Assessment of ¹⁸F-fluoroglucaric acid uptake in lung and brain cancer cell lines

Introduction: Tumor necrosis, which can represent the aggressive features of cancers with poor prognosis, is an important prognostic factor for cancer staging and treatment efficacy evaluation. Noninvasive evaluation of tumor necrosis after a certain anticancer therapy may prove a valuable method for assessment of response. Early detection of treatment induced necrosis is a critical unmet clinical need. Glucaric acid is a non-toxic, natural compound with a linear 6-carbon backbone and dicarboxylic acid functionality. ¹⁸F-Fluoroglucaric acid (FGA) has been shown to accumulate in isoproterenol-induced myocardial injury in a rat model. The objective of this study was to assess whether FGA targeting tumor necrosis is more effective and suitable PET tracer for detection of tumor response to therapy than FDG which is considered to be the gold standard in PET imaging.

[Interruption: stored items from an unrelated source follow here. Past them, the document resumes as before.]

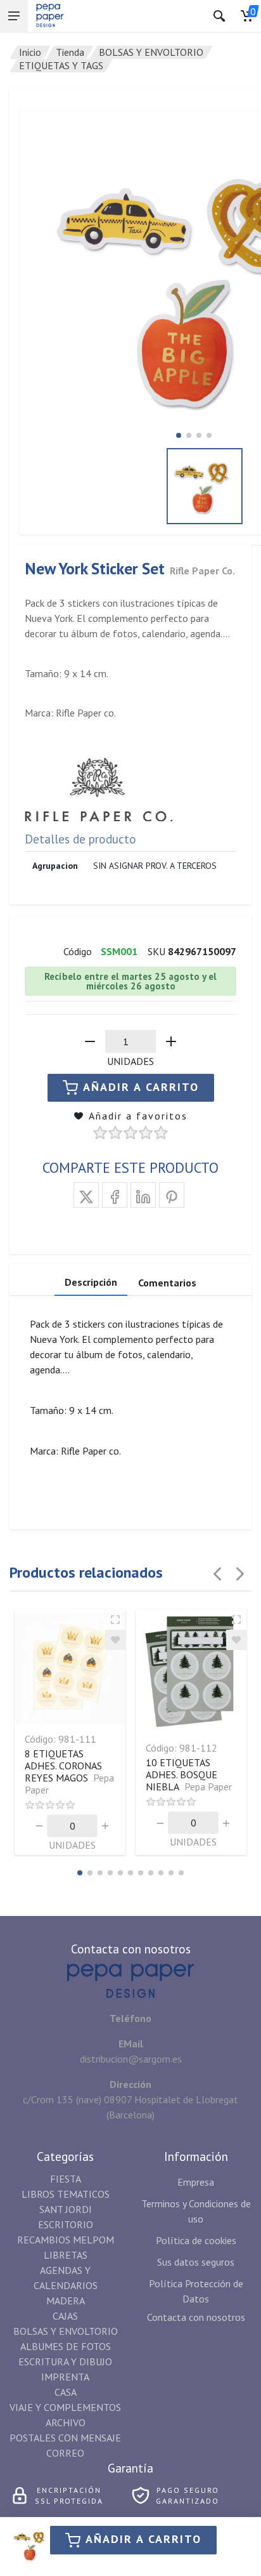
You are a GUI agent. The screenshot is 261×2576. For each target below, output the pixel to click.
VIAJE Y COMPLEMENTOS (65, 2407)
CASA (65, 2392)
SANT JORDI (65, 2209)
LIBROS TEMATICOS (66, 2194)
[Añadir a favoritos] (115, 1640)
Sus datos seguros (195, 2262)
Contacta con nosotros (196, 2317)
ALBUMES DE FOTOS (65, 2346)
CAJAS (65, 2315)
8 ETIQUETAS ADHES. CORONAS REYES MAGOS (69, 1771)
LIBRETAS (65, 2255)
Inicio (30, 52)
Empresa (195, 2182)
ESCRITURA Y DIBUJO (65, 2361)
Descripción (91, 1282)
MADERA (65, 2300)
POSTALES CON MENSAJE (65, 2437)
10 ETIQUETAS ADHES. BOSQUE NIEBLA (189, 1774)
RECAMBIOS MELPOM (65, 2239)
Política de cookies (196, 2240)
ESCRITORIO (65, 2224)
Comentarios (167, 1282)
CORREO (65, 2453)
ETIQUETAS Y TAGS (61, 65)
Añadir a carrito (143, 2539)
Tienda (70, 52)
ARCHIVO (66, 2422)
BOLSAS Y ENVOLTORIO (151, 52)
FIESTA (65, 2178)
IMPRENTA (65, 2376)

Methods: FGA was obtained by a simple one-step oxidation of FDG using 4-Acetamido-TEMPO, sodium bromide and sodium hypochlorite. The final product was used directly without purification. Both radiochemical yield and purity were > 99%. For the in vitro uptake experiment, FGA was used for a direct comparison with FDG in 3 lung cancer cells (H2009, A549, and H2030) and 2 brain cancer cells (LN-18 and U87). Cells were incubated with different concentrations of chemotherapy drugs (0, 34 and 134 µM cisplatin for lung cancer cells; 0, 125 and 500 µM carboplatin for brain cancer cells) for 72 h to induce different degrees of necrosis. The degree of necrosis was measured by an automatic cell viability counter. 1-2 µCi of each tracer was added to each well of a 12 well plate and incubated for 1 h at 37 ^o C (n=4). Afterward, cells were harvested, centrifuged, washed twice, and then counted in a gamma well counter. Normalized uptake was calculated by (counts in cells*10^6)/(total counts*cell number). Uptake ratios between treated and non-treated group (T/N) were calculated for each cancer cell line.

Results: All three lung cancer cells and two brain cancer cells showed similar degree of necrosis at the same drug concentration of cisplatin and carboplatin respectively. The average values were: 4±2, 27±5 and 50±5% for H2009, A549, and H2030 at 0, 34 and 134 µM cisplatin; and 3±2, 43±4 and 75±8% for LN-18 and U87 at 0, 125 and 500 µM carboplatin respectively. Similar patterns were observed for all five cancer cell lines examined in this study: FGA uptake increased with increasing drug concentration, whereas change in FDG uptake was very small from one drug concentration to another. The T/N ratios for FGA and FDG were 10.5±0.1, 4.2±0.2, and 3.2±0.2 vs.1.1±0.3, 0.8±0.2, and 1.0±0.2 in H2009, A549, and H2030; and 4.2±0.2 and 3.1±0.2 vs. 0.8±0.2 and 1.0±0.1 in LN-18 and U87.

Conclusions: Out of the five cancer cell lines assessed in this study, the T/N ratio was the highest for FGA uptake in H2009 (lung cancer), and it was determined that FGA is superior to FDG for distinguishing different levels of necrosis. Therefore, FGA can potentially be a preferred choice over FDG for detection of tumor response to therapy using PET/CT imaging.